And also when you are looking at the communication, there is
tons of communication. We chose at this point to be
still with HTTP, but even with HTTP, you need
to remember the route that you are calling, the verb
and also the structure itself. What is the contract that
this service expects to get? When I'm communicating with another service,
I need to know what is the contract between us?
And sometimes even that. Isn't that obvious?
So I've raised your three main concerns
that I think that at this point in your microservice journey, those would
be the main concerns. Understanding the bigger picture, understanding who
is consuming who and how they're consuming. So those are
the three questions. But we are developers, we know how to solve
problems. This is what we do. So let's get and
get it fixed. But one thing to remember, and this is really
important, talking about microservices or distributed application
as a whole, as the picture. And when I'm saying picture,
I mean your architectural diagram, when that's big
and it increases over time, it also increases the risk of
having production issues. And this is something that we need to
remember because it's going to kind of guide us through this talk.
So if we agree that microservices, as they grow,
as we have more and more services, we are going to
have production issues. And the reason that is basically when you
have more to remember, more dependencies, more things
that you need to take into account when you code, it's just
getting bigger and just getting harder. And microservices, quite by
nature, by their definition, they are keep on growing. If I
were speaking in front of you, and I could really ask you the question,
how many services have you added in the past year? Most of
you would say some number.

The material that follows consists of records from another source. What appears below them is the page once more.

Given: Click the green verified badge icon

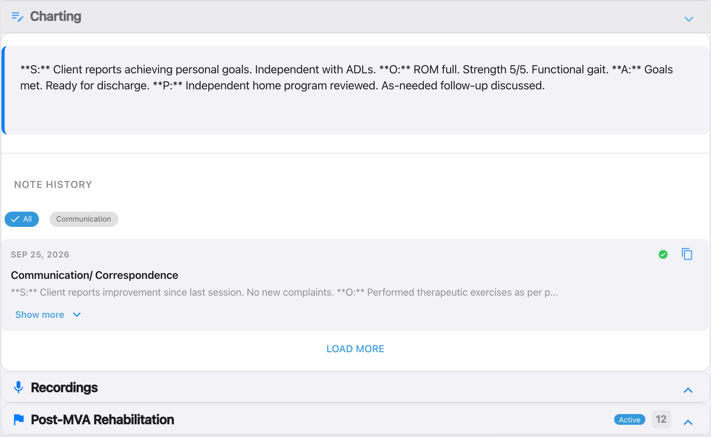Looking at the screenshot, I should [663, 254].
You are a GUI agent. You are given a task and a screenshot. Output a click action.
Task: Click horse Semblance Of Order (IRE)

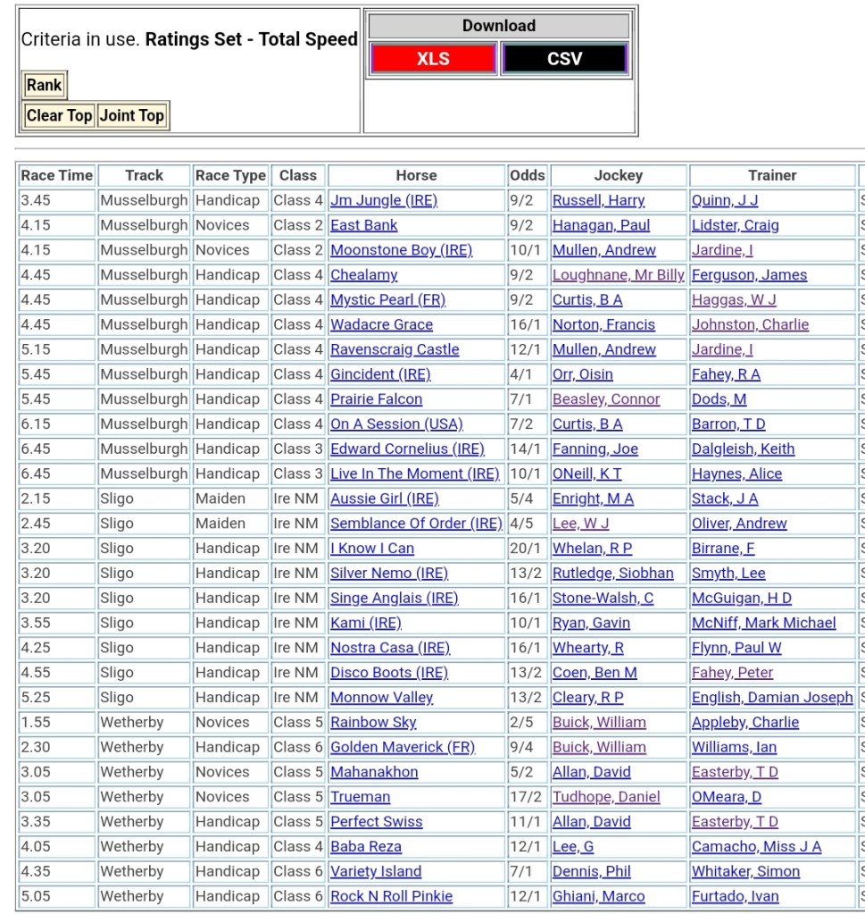(x=416, y=524)
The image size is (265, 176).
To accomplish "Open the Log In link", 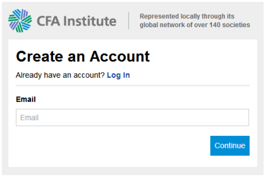I will click(x=118, y=75).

But if I were to ask you, did you
remove a service? So that doesn't happen a lot.
It does, but not at the same rate. So microservices
kind of dictates that we need to have a lot of them and
we need CTo have separation of concern, and we have all
kind of reason why we are separating. But microservices are
usually growing, and when they are growing, the picture gets bigger.
And when the picture gets bigger, the risk of production issue increases.

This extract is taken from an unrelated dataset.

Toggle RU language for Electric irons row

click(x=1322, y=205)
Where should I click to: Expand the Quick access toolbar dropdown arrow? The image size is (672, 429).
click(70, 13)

So this is kind of an equation that we need to take into account
when thinking about microservices. What I want
you to remember at this point is when microservices are growing,
my risk to have production issues increases as well.

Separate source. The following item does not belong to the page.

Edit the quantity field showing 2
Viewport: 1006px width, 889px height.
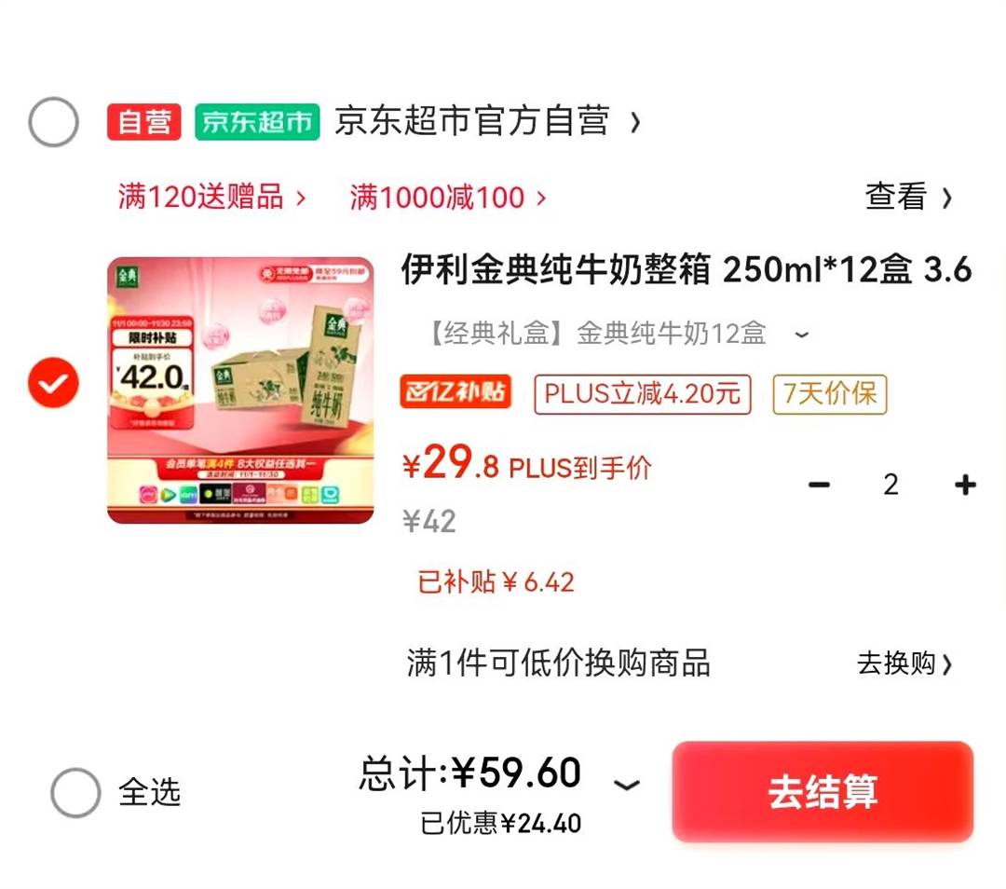coord(890,485)
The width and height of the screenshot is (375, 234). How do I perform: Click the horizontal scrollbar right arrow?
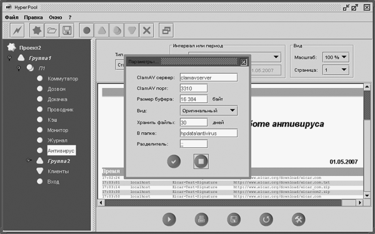[360, 203]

Okay, so we mentioned three issues.
We mentioned the picture is big. It's hard to understood,
to understand who is consuming who, and it's hard to understand how.
And this is problems. Let's try to solve them. Again.
From being with a lot of customers and having with
them projects to migrate to microservices, I'm kind of going
to the main points that were repetitive between those
projects. And the first thing that I thought people are doing when
they're having a hard time to understand their architecture, they are doing
an architectural document. So they go to, I don't know,
any kind of solution that you can draw your diagram. And I
bet that each and one of you has in your organization some
kind of an architectural chart. And if I were
to ask you how confident you're absolutely sure that this
is accurate, I think all of you would find the honesty to
say, yeah, that's probably not 100% accurate.
It's somewhere in that direction, but it's not 100%.
And this is something, I think it makes sense, it's very natural.
Just go and create your architectural document and that's
fine, go ahead, do that. Do remember, it's never up
to date, it's always a leg behind. So we have an
architectural document that we did manually. Okay, that helps.
That doesn't solve it. But let's go to the second
issue, which is a bit more complex. I want to know
for a specific service on which service it depends on,
and which services it serve, which services consume
it. And this is again, something that it could
be somewhat difficult. Maybe another documentation,
maybe to find some service map solution, maybe CTO serve to
find some service catalog solution. You could try to find a
way, but also it's oriented a challenge. I think that
at the early days I would go with docs probably,
but maybe down the road I would take some vendor to
help with that. And the question how services communicate between one another.
Well, we can just go with Swagger. Swagger is a great tool,
or openapi, it's just the
protocol name that Swagger gave to their standard.
And open API really helps you to kind
of document your HTTP endpoints. And yeah,
again, you can do a documentation, usually not one hundreds percent accurate,
but really helpful at the beginning.
Okay, so we did all of that and everything
is good, everybody is happy, but time went by.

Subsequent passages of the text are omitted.